Daily Market Trend Guide -- Thursday, January 05, 2012


MARKET TREND FOR TODAY                                                  January 5, 2012


The Markets yesterday traded almost very near to what it was analysed in our yesterday’s edition of Daily Market Trend Guide as it consolidated just below 4800 mark and then suddenly pared its gains towards the end to end the day with moderate losses. The Markets opened positive  but soon dipped into the red. The Markets saw a sharp recovery in the afternoon trade, but in the last hour and half of trade, it pared all of its gains, recovered a bit again to finally end the day at 4749.65, posting a net loss of 15.65 points or 0.33%.



Today, expect the Markets to open flat and continue to consolidate. The levels of 4800 would still continue to act as temporary resistance until the Markets moves past it. Until this happens, it is likely to remain in a broad range of 4800 on the upper side and 4650 on the lower side. This is a broad range which is indicated with the red and black support lines on the Chart above. For any sustainable up move to occur, the Markets will have to move past the levels of 4800 and sustain above that.


All lead indicators continue to remain in place. The RSI—Relative Strength Index on the Daily Chart is 48.4079 and is neutral as it shows no negative divergence or failure swings. The Daily MACD continues to remain bullish as it trades above its signal line.


NIFTY has shown a very negligible decrease of 0.47% in Open Interest which should not be a factor to worry about. Majority of NIFTY components have either shown increase in open interest with the price rise or some amount of increase in OI even with the decrease in price indicating some creation of short positions.

All and all, the Markets may continue to consolidate in the opening trade and may look for directions. Both intraday trajectory and volumes shall be critical to decide the trend but at the same time the undercurrent remains bullish and the bias remains towards  upside. Selective purchases may be made and at the same time, profits at higher levels should be protected until the Markets moves past the levels of 4800.  Overall, cautious optimism is advised for today.


Milan Vaishnav,

Consulting Technical Analyst,



+91-98250-16331




Wednesday, January 4, 2012

Daily Market Trend Guide -- Wednesday, January 04, 2012

MARKET TREND FOR TODAY                                        January 4, 2012

The Markets saw a very stable and sustained up move yesterday as it opened expectedly positive and maintained its trajectory through out the session to end the day with robust gains. The Markets opened positive, went on to give intraday high of 4773.10, and ended the day near the high point of the day at 4765.30, posting a robust gain of 128.55 points or 2.77%. This was reflected across all sectoral indices too and in the process, the Markets have formed a sharply higher top and higher bottom on the Daily High Low Charts.

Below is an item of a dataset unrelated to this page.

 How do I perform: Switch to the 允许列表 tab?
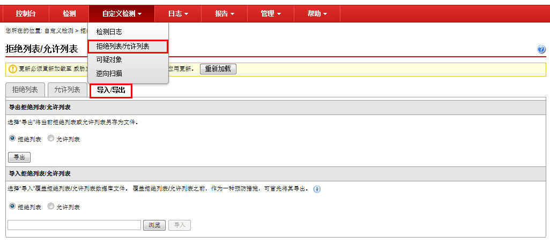coord(67,90)
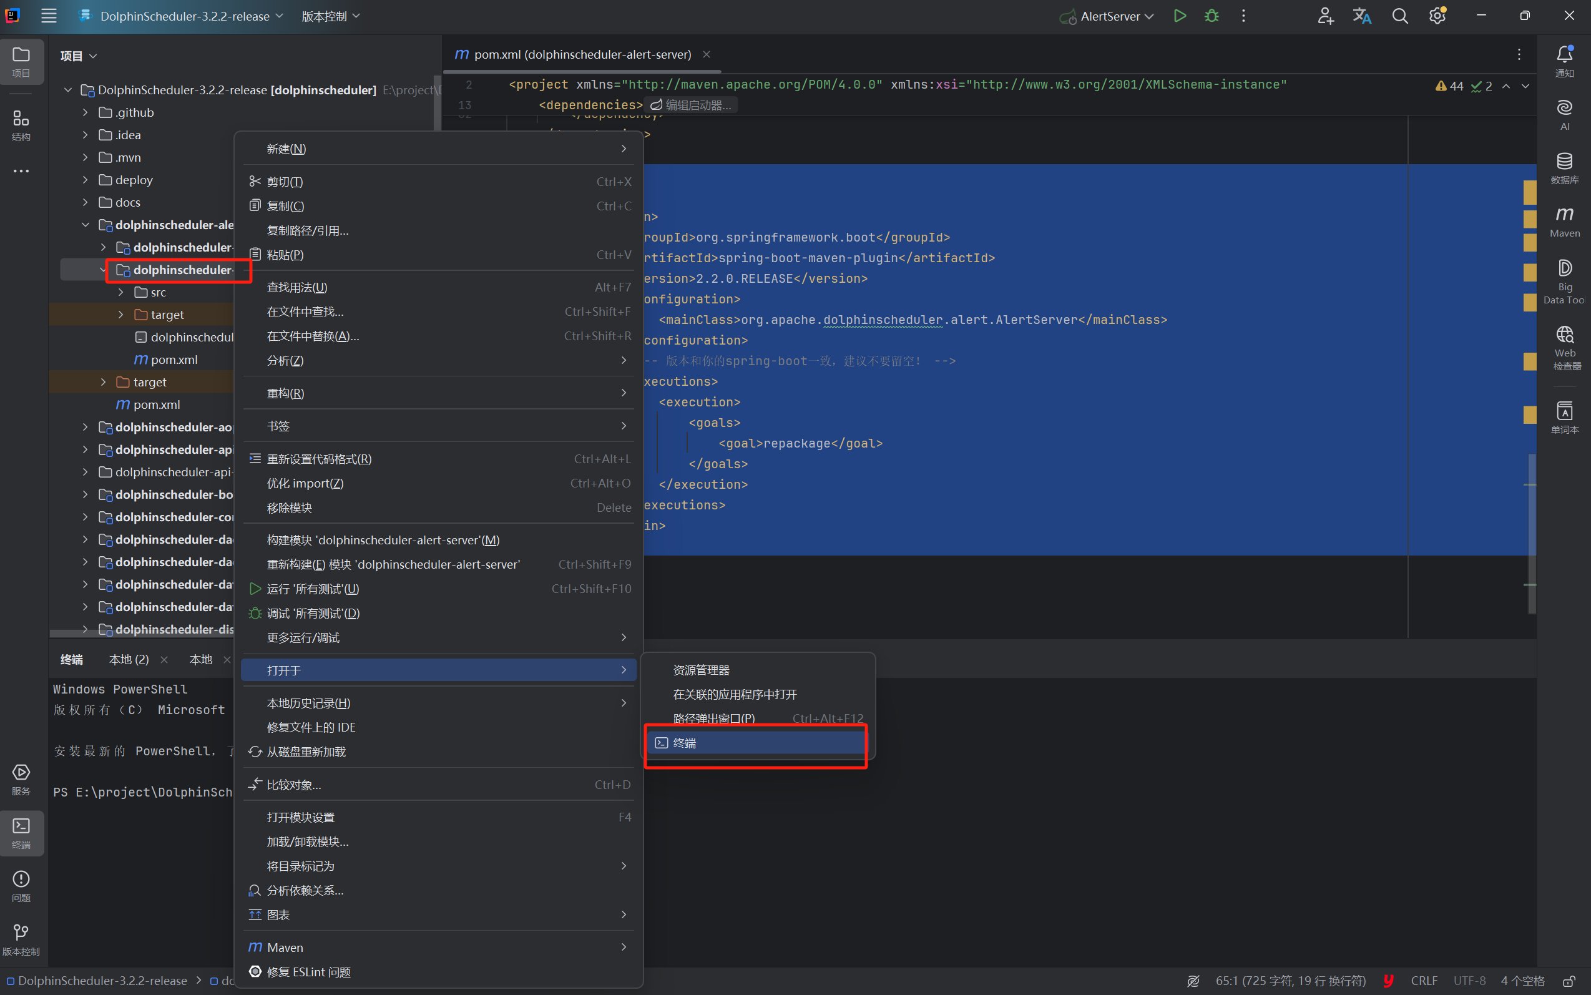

For today, expect the Markets to open on a positive note and continue with its up move at least in the initial trade. Technically, it is expected to continue with the up move as it has closed near the high point of the day. As always, due to little lower volumes, the intraday trajectory would continue to play crucial role in helping the trend to sustain.

As evident in the above chart, the level of 4795-4810 is the level which it broke earlier (the black support line drawn) is likely to act as resistance. Thus, for today, the levels of 4795 and 4835 are likely to act as resistance today. 

All lead indicators continue to throw positive and bullish signals today. The RSI—Relative Strength Index on the Daily Chart is 49.3993 and it has reached its highest value in last 14-days which is bullish. Also, the RSI has set a new 14-day high, whereas, NIFTY has not yet, and this is Bullish Divergence. The Daily MACD continues to trade above its signal line and is therefore bullish. On the Candles, A rising window occurred  (where the top of the previous shadow is below the bottom of the current shadow).  This usually implies a continuation of a bullish trend.  There have been 3 rising windows in the last 50 candles--this makes the current rising window even more bullish.

All and all, the under current remaining bullish. The Markets faces resistance around 4800 levels as mentioned above and are likely to consolidate around that level or may see minor profit taking even with the under current remaining buoyant. The Markets will have to move past the 4800 levels for further up move and there are chances that consolidation is seen. Overall, while protecting profits at higher levels, positive outlook may be maintained as bias still remains towards upside.